> [ASSIGNMENT] Find every line in the records below that holds the word "screenshot" and copy it.

> [INFORMATION SUPPLIED]

((

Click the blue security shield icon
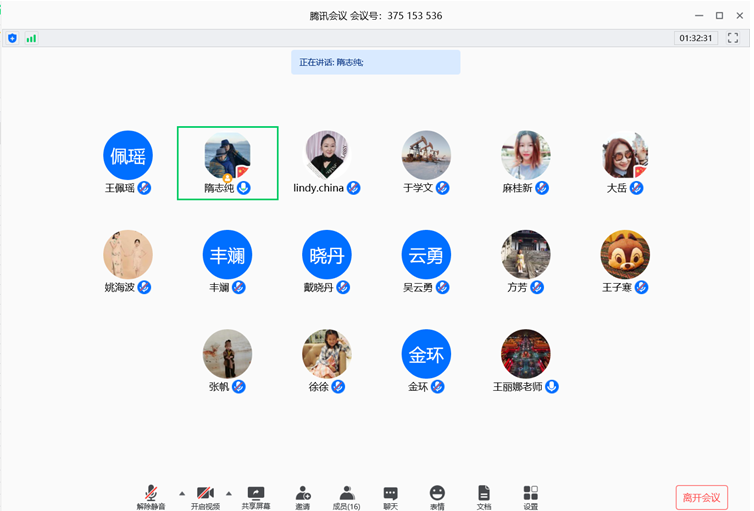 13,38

))
((

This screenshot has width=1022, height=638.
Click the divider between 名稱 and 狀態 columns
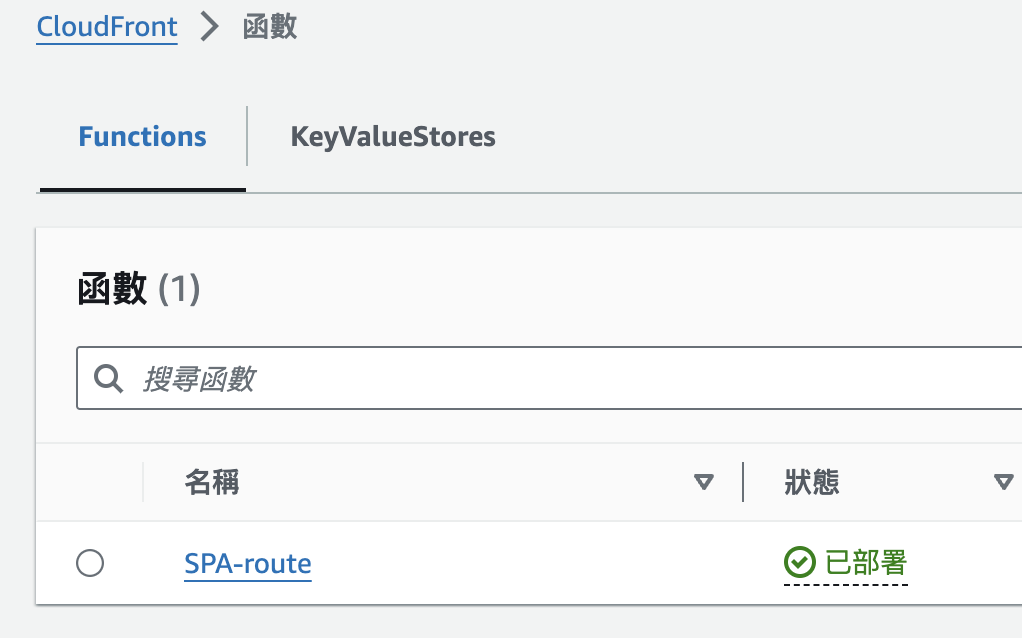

))
((

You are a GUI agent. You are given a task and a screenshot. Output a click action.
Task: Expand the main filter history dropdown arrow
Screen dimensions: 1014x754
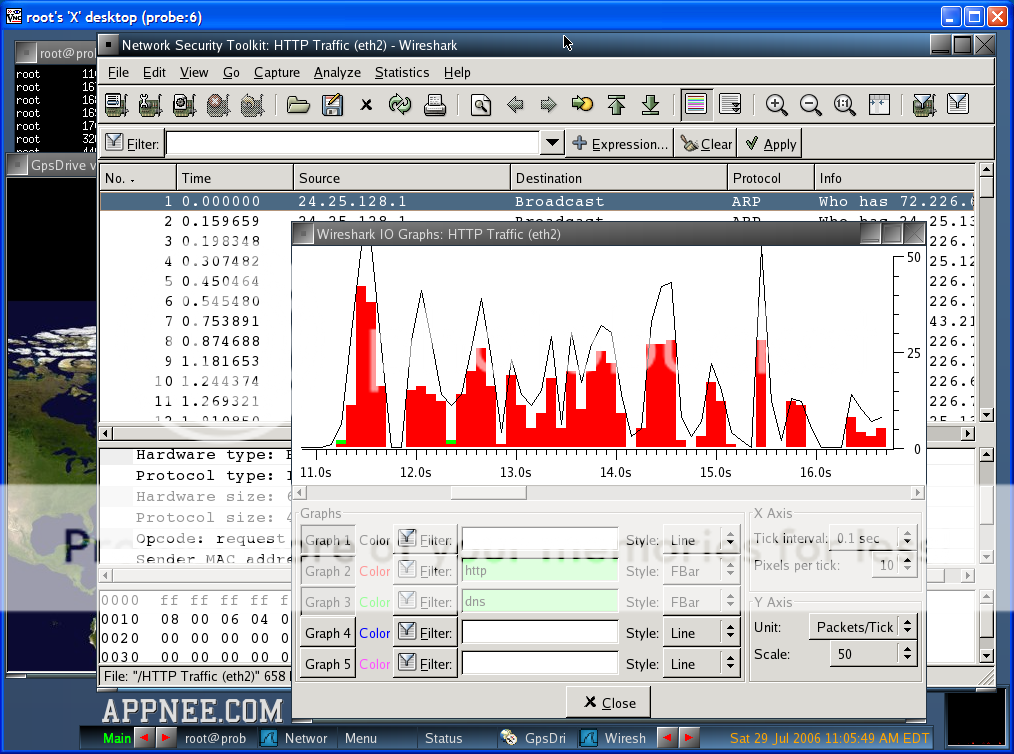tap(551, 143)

))

> [EXPECTED ANSWER]
This screenshot has width=1022, height=638.
You are a GUI agent. You are given a task and a screenshot. Output a click action.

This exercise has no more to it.